Using the additive color mixing reported in recent studies (Sugano, 2006b; Sugano, 2007), the relationship between fuzzy sets on the color triangle and fuzzy inputs of conical membership functions was examined. A color triangle (planar region) represents the hue and saturation of various colors (Tilley, 1999). The six fundamental colors and white can be represented on a color triangle (see Figure 1b). With our method, vague colors on the color triangle and the chromaticity diagram are clarified.

Figure 1.

(a) Tone triangle. A point in the plane of the triangle system represents the lightness and saturation of a color. S is black. C is the maximal color of each hue. (b) Color triangle. A point in the plane of the triangle system represents the hue and saturation of a color. Cy is cyan.

ijssci.2013070103.f01

A recent study (Sugano, 2011) reported a technique that used a fuzzy set theoretical method and an additive color mixing method to obtain expressions for the tone triangle in the red-green-blue (RGB) system. The relationship between two or three fuzzy sets on the tone triangle (antecedent) in Figure 1a and the conical fuzzy inputs was examined. The six fundamental colors and white can be represented on the color triangle (consequent) in Figure 1b.

In the present study, we reexamine a technique for obtaining expressions of the color triangle in the RGB system. This system clarifies colors that were vague so that the output can be represented on a tone triangle. In the proposed system, the average color value is determined as the center of gravity of the attribute information of vague colors.
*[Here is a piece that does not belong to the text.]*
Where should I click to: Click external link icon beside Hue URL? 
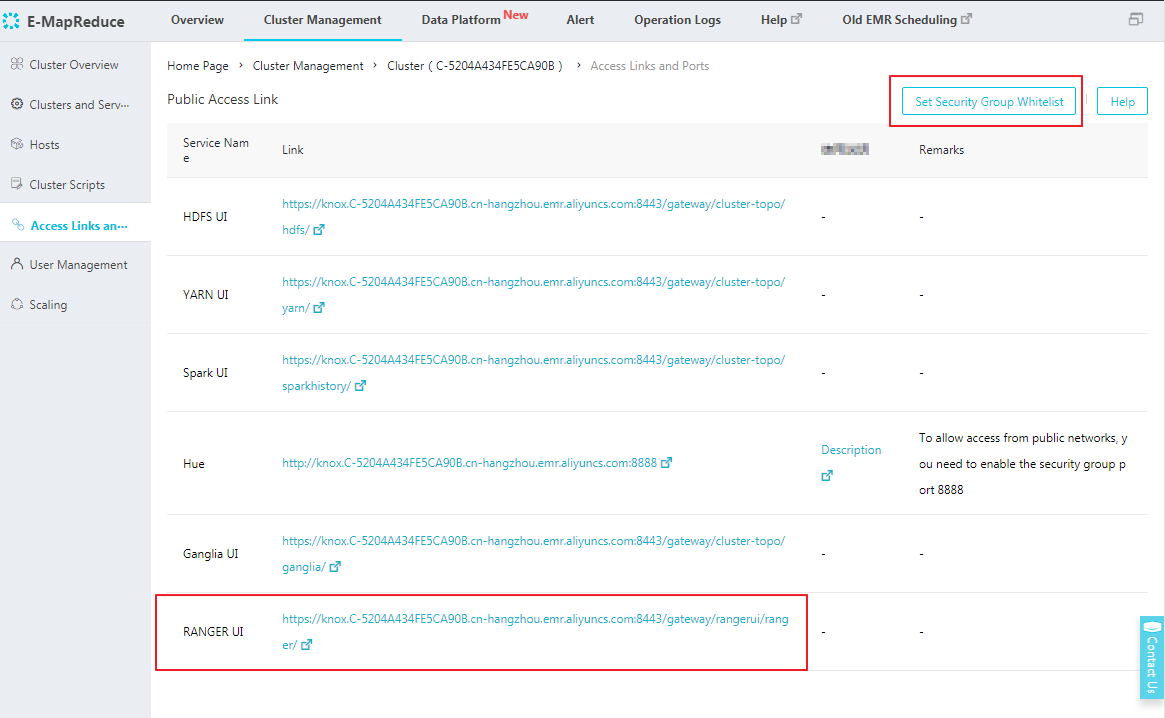[667, 463]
The motivation for this study is to better understand human-computer interactions with human subjectivity. The specific objective of this paper is to determine how fuzzy inputs are mapped from the tone triangle (antecedent) via the color triangle (consequent) to the tone triangle (Sugano, 2013). Fuzzy sets provide a mathematical way to represent vagueness and fuzziness in a humanistic system (Ross, 2004). The applications for which this fuzzy theoretical approach is useful include vague color information processing and color identification.